** start **

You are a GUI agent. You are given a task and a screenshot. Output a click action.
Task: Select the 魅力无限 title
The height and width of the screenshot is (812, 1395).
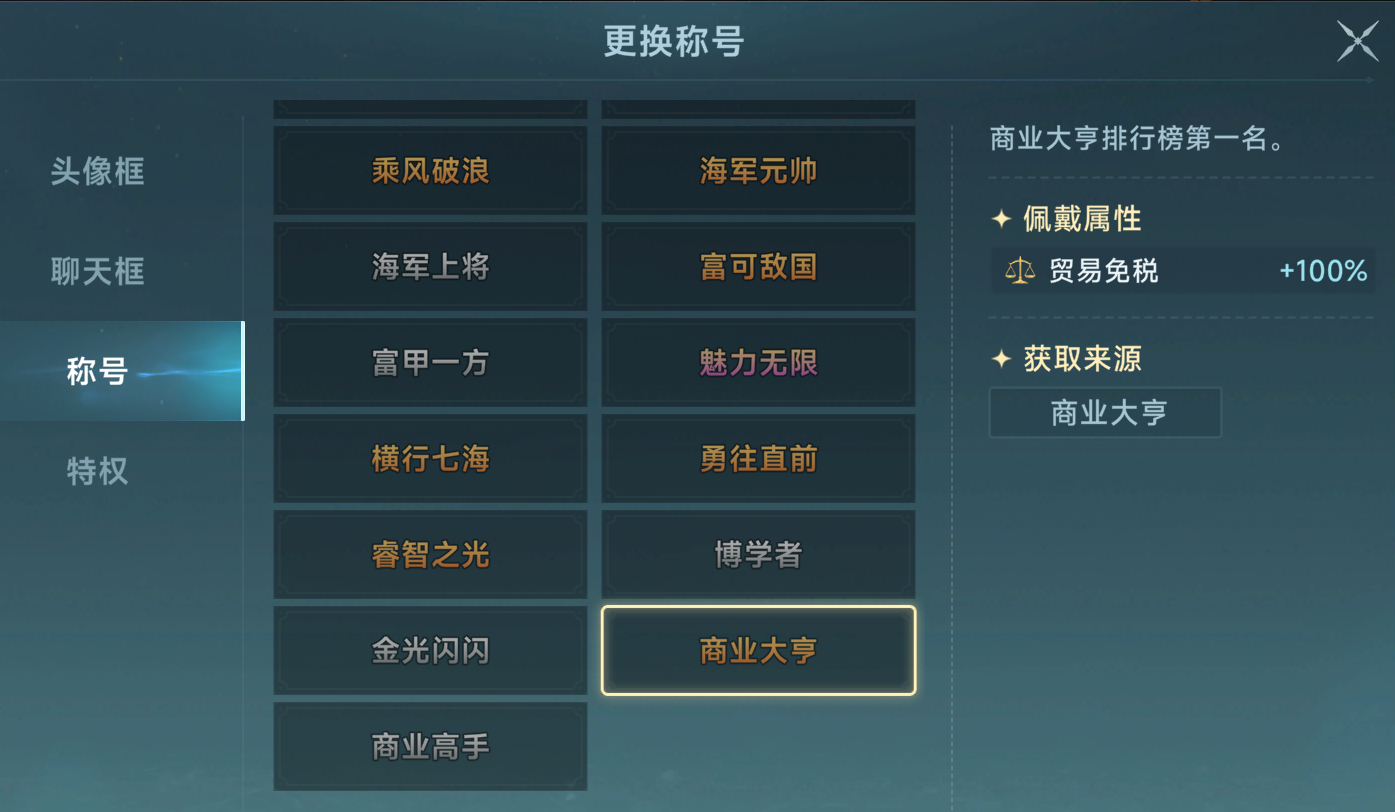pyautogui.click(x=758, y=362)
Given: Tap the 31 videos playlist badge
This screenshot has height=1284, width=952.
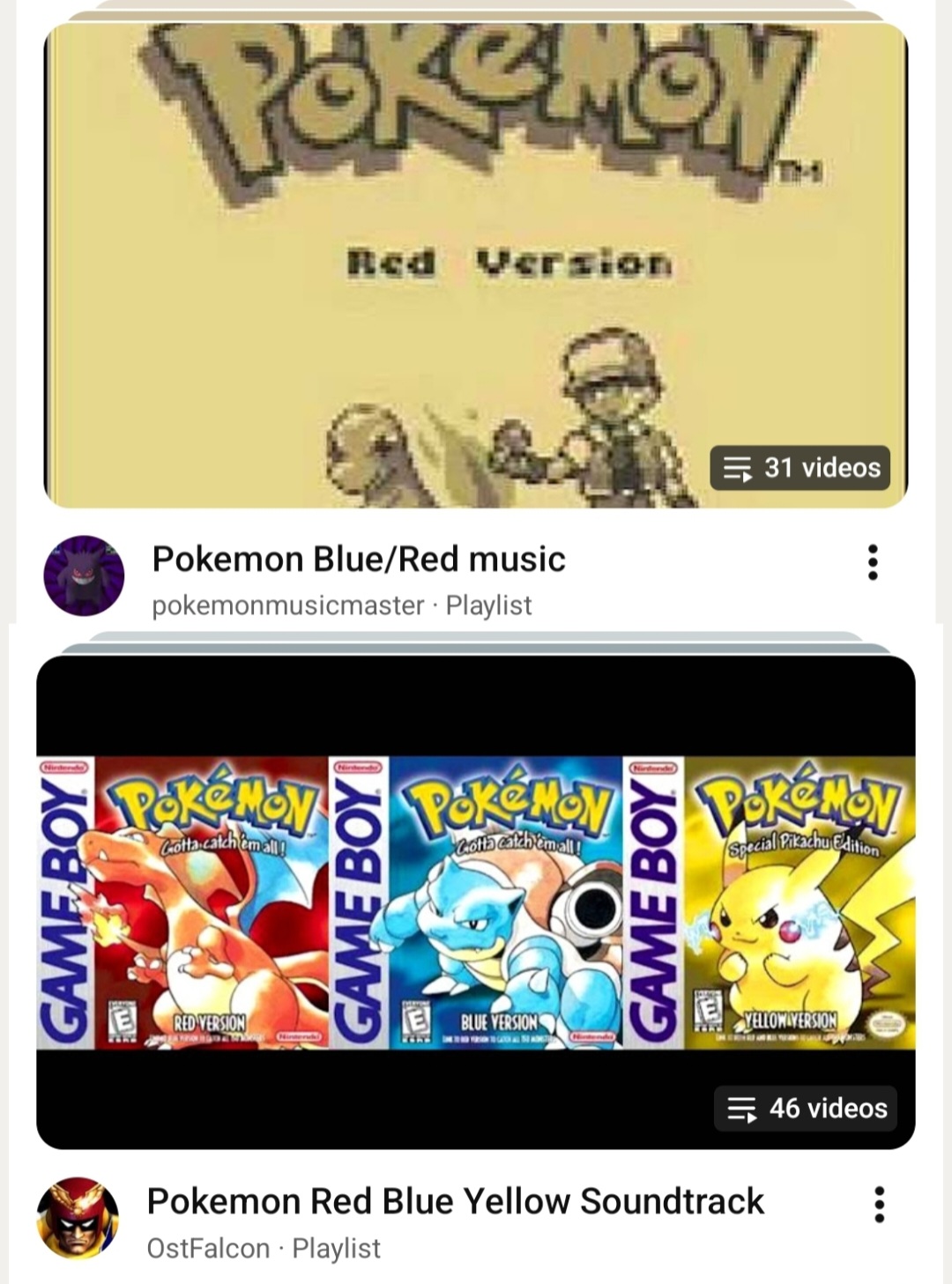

** end **

#### TASK DETAILS
Set out every text line of the entries above as a numbered list, skipping blank lines and leaving the pictures out.

#### TASK ANSWER
1. You are a GUI agent. You are given a task and a screenshot. Output a click action.
2. Task: Select the 魅力无限 title
3. The height and width of the screenshot is (812, 1395).
4. pyautogui.click(x=758, y=362)
5. Given: Tap the 31 videos playlist badge
6. This screenshot has height=1284, width=952.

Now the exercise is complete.